--- BEGIN Source material ---

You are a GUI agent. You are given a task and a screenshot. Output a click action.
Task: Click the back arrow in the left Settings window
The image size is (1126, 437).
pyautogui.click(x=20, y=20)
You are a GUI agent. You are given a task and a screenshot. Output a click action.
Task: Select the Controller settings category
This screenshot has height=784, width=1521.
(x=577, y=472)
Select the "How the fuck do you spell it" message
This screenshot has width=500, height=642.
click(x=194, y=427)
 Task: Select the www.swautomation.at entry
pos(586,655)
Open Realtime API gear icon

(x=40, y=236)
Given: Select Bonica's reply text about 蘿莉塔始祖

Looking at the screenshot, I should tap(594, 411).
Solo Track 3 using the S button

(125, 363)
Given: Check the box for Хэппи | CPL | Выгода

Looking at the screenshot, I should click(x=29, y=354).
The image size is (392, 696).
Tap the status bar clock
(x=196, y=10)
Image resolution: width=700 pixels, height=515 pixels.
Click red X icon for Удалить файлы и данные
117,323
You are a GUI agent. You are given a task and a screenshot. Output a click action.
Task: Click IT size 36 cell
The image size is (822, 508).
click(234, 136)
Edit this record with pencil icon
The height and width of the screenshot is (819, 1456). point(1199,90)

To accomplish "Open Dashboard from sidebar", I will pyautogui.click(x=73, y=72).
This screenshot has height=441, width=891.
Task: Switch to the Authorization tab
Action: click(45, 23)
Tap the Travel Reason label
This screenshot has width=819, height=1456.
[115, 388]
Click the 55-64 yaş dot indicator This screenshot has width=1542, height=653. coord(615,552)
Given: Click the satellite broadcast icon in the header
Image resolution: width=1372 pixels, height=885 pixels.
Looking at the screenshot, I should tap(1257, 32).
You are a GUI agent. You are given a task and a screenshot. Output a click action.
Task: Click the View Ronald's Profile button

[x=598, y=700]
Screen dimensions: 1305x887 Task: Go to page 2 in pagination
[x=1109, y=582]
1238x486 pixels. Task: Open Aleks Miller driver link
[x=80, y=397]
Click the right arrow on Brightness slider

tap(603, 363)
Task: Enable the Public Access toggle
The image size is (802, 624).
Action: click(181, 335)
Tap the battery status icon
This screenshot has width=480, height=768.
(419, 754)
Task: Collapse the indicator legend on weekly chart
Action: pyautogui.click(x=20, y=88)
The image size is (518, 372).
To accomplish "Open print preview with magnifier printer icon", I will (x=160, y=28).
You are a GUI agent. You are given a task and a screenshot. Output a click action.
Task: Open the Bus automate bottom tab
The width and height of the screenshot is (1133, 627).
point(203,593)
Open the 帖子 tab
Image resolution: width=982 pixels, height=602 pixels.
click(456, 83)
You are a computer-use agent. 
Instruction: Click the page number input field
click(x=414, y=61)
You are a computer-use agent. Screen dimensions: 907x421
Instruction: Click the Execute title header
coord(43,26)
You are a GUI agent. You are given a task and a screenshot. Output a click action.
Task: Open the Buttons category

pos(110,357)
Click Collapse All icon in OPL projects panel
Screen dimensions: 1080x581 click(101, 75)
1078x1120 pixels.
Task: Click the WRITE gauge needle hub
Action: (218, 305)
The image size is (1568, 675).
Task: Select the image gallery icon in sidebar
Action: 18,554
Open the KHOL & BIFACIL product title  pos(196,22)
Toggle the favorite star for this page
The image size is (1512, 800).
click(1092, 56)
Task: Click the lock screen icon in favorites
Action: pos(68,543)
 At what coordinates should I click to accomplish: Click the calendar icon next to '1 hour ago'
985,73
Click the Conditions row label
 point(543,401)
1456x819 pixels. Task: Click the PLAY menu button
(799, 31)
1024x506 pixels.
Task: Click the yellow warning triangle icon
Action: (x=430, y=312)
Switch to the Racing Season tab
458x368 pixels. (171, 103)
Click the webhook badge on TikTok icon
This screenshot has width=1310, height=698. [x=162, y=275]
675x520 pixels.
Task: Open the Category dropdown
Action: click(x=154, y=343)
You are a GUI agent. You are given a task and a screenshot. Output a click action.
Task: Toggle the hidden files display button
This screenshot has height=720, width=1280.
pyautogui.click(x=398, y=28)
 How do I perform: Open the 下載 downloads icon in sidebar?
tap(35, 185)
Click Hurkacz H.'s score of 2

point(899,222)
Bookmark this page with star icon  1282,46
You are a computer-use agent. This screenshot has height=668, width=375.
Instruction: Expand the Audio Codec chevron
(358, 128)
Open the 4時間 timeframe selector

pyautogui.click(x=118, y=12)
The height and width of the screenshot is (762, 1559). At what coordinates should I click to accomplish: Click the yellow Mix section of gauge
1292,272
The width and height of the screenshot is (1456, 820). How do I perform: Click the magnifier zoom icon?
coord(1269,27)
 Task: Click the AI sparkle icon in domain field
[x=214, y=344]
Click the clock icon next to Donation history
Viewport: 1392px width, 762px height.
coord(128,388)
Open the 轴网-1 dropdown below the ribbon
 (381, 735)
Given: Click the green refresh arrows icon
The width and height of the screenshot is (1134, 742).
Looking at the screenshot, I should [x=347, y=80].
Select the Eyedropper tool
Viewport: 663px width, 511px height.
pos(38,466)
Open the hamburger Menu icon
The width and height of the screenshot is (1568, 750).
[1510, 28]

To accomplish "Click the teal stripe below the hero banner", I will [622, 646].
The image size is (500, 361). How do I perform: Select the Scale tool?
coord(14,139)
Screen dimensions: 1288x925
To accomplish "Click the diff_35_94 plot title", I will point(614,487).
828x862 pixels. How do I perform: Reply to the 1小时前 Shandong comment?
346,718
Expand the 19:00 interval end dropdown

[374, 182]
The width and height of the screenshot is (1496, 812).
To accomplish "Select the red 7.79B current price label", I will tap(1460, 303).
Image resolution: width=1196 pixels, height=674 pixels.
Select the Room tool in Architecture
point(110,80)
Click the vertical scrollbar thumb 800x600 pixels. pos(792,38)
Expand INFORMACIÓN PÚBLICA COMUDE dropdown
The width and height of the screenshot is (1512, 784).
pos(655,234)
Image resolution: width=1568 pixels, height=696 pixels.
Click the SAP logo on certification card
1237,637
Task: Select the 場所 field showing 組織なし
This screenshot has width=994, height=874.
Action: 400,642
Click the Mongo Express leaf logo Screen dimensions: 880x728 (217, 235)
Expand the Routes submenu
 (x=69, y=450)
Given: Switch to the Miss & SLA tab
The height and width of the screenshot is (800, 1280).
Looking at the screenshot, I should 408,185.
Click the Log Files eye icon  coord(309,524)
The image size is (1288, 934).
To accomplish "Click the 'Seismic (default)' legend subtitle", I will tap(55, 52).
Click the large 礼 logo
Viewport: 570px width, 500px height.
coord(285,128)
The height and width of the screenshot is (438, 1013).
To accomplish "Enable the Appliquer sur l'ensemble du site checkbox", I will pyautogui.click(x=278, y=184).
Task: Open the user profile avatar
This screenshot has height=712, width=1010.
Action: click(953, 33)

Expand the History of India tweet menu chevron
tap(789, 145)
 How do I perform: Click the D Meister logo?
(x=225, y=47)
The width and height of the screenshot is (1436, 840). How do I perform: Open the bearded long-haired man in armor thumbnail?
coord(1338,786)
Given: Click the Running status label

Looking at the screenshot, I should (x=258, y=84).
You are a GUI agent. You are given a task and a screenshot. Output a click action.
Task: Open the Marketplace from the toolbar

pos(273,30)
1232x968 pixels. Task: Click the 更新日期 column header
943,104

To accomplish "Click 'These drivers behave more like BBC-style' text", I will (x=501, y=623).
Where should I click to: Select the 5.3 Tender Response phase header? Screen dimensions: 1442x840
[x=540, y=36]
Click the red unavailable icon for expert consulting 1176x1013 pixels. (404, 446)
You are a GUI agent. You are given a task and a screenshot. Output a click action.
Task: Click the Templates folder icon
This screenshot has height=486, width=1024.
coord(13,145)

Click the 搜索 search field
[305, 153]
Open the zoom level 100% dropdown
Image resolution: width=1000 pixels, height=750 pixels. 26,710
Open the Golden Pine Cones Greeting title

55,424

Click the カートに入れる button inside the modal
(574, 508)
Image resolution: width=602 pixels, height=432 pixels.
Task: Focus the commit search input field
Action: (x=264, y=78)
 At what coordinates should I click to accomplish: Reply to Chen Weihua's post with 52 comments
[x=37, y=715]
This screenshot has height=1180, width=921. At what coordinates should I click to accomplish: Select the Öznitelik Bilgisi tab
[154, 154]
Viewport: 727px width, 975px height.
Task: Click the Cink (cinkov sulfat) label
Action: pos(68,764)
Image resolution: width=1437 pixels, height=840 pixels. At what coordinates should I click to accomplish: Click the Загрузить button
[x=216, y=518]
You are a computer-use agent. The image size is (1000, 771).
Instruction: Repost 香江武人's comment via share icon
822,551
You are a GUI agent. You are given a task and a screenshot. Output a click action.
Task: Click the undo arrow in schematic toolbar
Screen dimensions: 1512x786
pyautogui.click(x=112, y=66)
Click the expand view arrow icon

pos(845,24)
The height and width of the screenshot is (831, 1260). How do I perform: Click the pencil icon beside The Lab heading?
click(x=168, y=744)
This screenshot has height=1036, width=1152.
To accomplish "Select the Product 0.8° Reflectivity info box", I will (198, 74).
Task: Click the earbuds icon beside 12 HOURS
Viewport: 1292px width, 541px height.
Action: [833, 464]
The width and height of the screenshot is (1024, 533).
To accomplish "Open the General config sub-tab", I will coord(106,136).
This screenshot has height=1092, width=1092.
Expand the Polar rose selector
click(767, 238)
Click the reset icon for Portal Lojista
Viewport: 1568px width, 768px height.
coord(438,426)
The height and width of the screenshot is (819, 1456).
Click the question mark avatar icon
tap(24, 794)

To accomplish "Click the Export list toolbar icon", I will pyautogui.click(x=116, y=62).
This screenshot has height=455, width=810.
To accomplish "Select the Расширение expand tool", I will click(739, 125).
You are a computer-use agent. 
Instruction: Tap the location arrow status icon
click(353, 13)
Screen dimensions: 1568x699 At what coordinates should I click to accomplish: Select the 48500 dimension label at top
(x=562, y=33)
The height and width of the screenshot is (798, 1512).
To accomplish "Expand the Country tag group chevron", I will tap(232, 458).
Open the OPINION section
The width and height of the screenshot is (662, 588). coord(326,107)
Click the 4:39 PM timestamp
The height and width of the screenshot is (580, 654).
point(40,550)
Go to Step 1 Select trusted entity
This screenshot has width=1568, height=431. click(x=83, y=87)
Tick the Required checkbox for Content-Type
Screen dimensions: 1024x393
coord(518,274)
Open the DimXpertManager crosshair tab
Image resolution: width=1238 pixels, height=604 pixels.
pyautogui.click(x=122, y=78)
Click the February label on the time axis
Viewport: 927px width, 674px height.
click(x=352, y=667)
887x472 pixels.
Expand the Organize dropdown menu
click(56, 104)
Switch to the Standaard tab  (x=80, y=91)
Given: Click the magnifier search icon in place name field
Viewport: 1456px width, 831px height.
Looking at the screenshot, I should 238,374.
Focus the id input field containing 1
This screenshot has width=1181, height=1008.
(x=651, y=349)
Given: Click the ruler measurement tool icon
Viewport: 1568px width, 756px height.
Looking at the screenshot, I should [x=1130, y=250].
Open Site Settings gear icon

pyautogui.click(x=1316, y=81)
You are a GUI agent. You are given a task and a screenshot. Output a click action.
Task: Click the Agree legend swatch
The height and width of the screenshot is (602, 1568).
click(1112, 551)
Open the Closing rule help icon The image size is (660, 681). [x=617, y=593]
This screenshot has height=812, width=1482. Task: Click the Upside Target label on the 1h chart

--- END Source material ---

Directions:
Starting at the line containing "Click the 4:39 PM timestamp" and ending at the line containing "coord(518,274)", reproduce those lines of the items with "timestamp" swapped for "time label" and everything else left unchanged.

Worked answer:
Click the 4:39 PM time label
The height and width of the screenshot is (580, 654).
point(40,550)
Go to Step 1 Select trusted entity
This screenshot has width=1568, height=431. click(x=83, y=87)
Tick the Required checkbox for Content-Type
Screen dimensions: 1024x393
coord(518,274)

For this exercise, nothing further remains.